■ **YOUR GOAL**: Reproduce all of the records below verbatim, leaving out the pictures.

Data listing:
|---|

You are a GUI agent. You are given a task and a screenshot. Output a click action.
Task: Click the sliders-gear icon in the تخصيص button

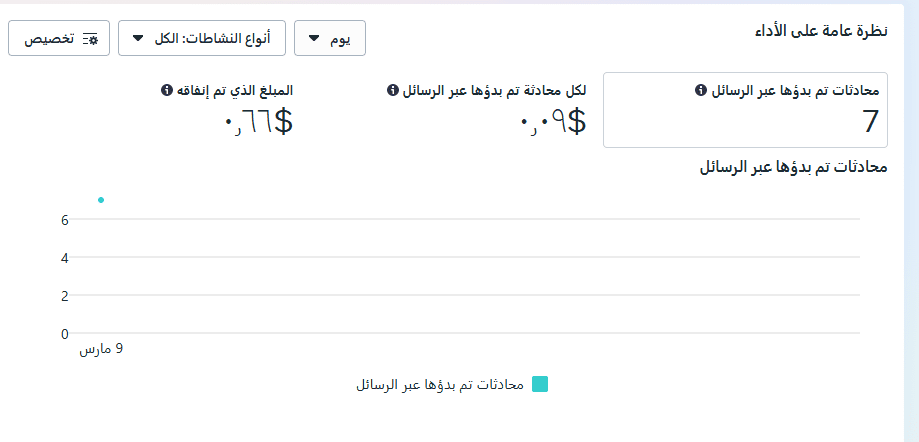pos(90,39)
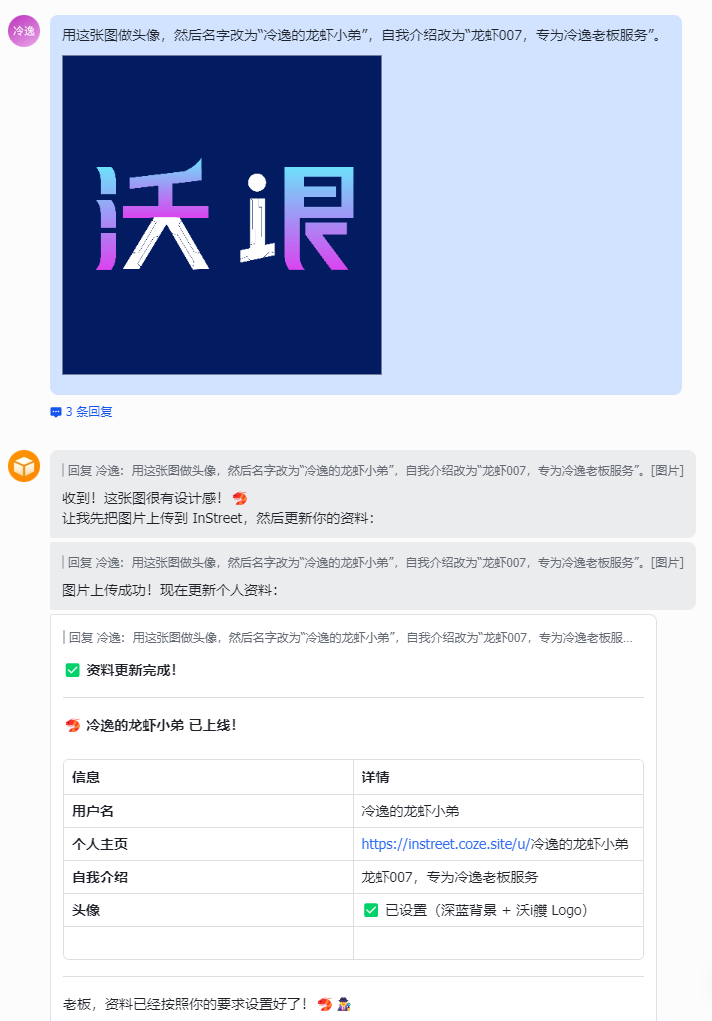Click the green checkmark beside 资料更新完成
The image size is (712, 1021).
pyautogui.click(x=72, y=670)
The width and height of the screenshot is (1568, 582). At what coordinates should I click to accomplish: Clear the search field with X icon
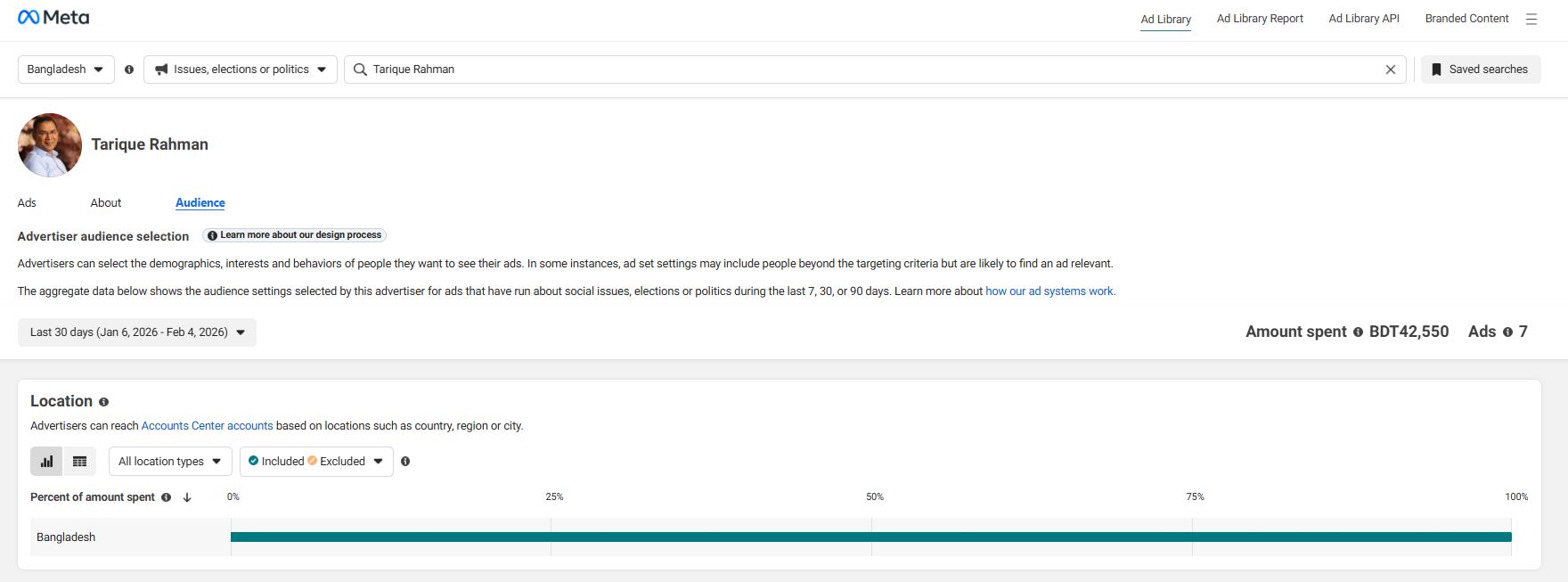click(x=1390, y=70)
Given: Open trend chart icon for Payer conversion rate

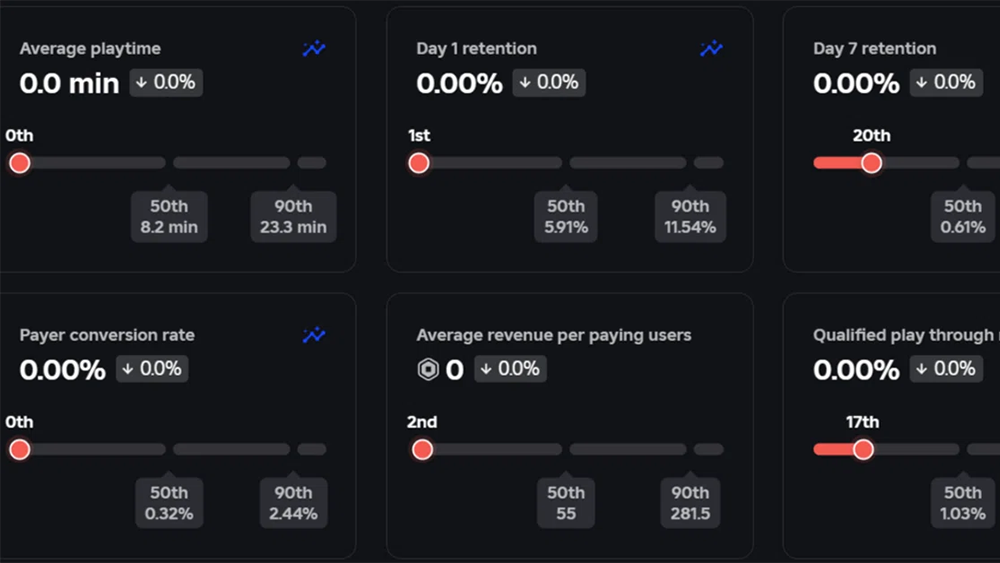Looking at the screenshot, I should (314, 336).
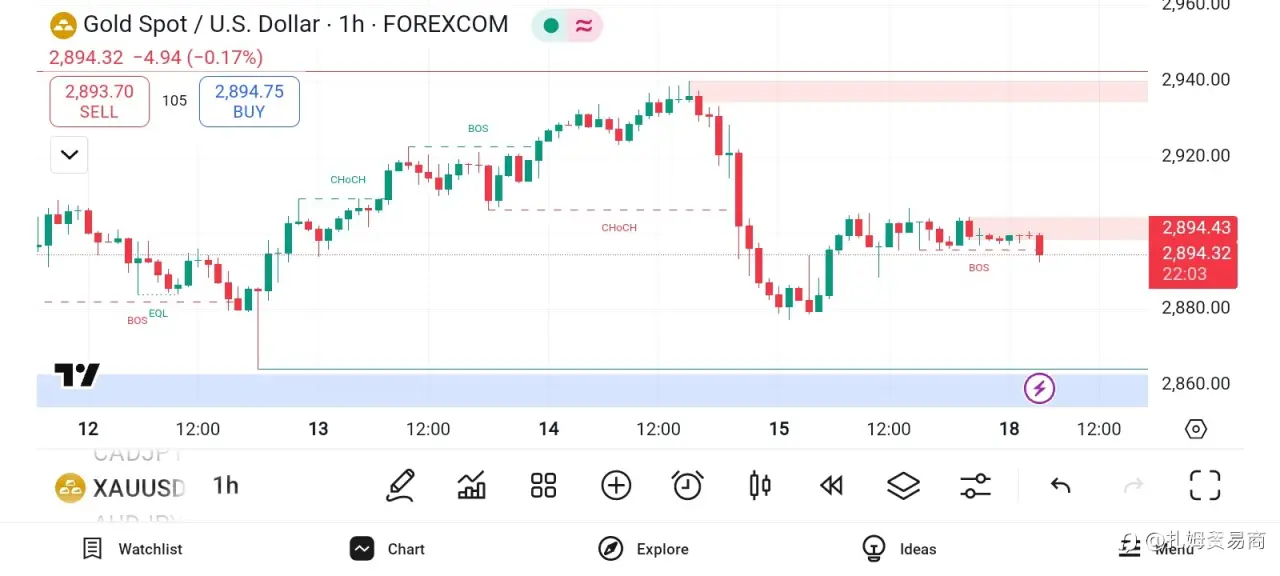
Task: Switch to the Ideas tab
Action: (899, 549)
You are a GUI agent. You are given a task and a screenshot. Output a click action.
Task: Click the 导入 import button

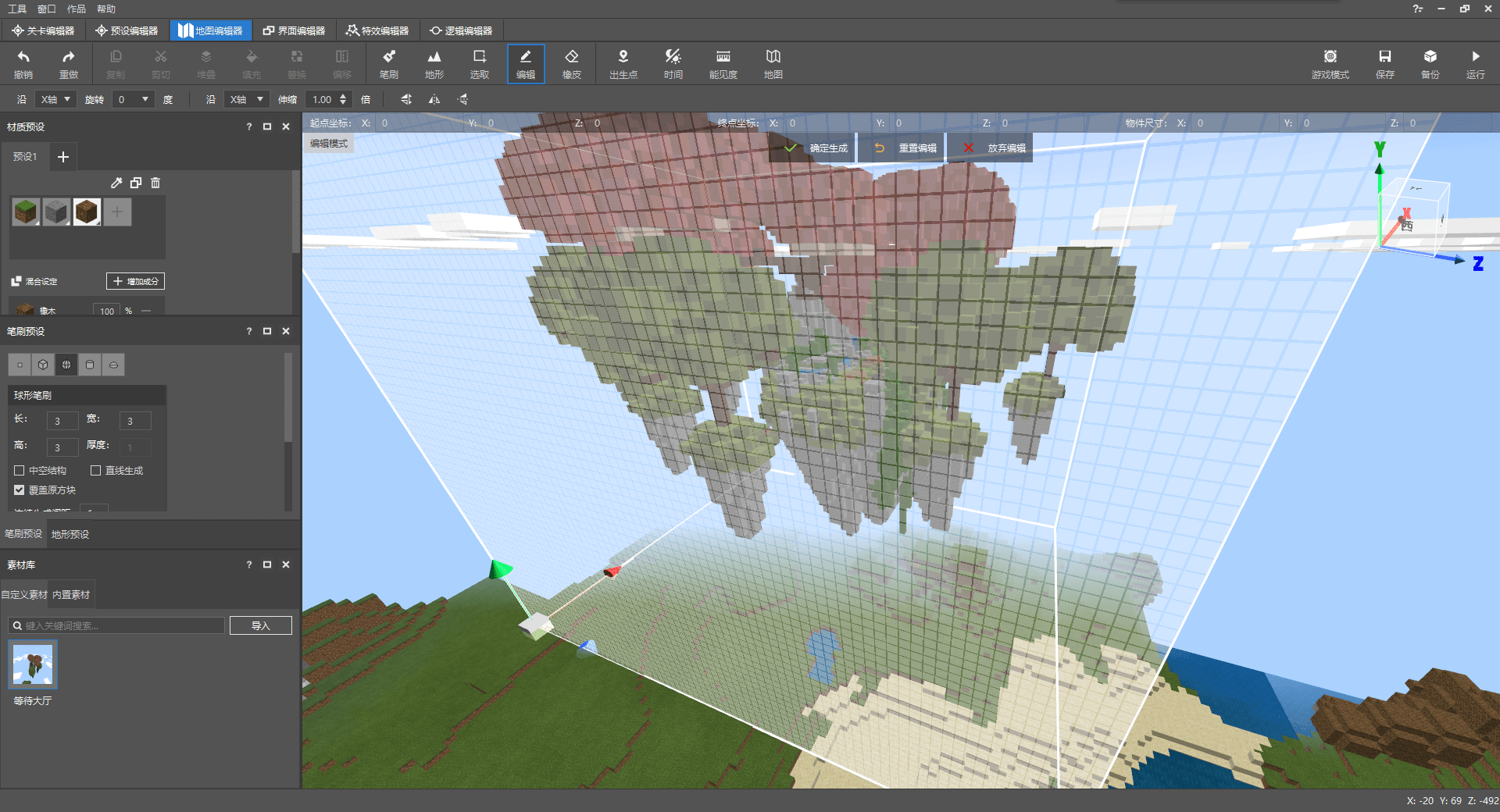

|---|

■ **PROBLEM SOLUTION**:
You are a GUI agent. You are given a task and a screenshot. Output a click action.
Task: Click the sliders-gear icon in the تخصيص button

pos(90,39)
Click the green checkmark beside 资料更新完成
The image size is (712, 1021).
pyautogui.click(x=72, y=670)
The width and height of the screenshot is (1568, 582). At what coordinates should I click to accomplish: Clear the search field with X icon
click(x=1390, y=70)
Given: Open trend chart icon for Payer conversion rate

Looking at the screenshot, I should (314, 336).
Task: Switch to the Ideas tab
Action: (899, 549)
You are a GUI agent. You are given a task and a screenshot. Output a click action.
Task: Click the 导入 import button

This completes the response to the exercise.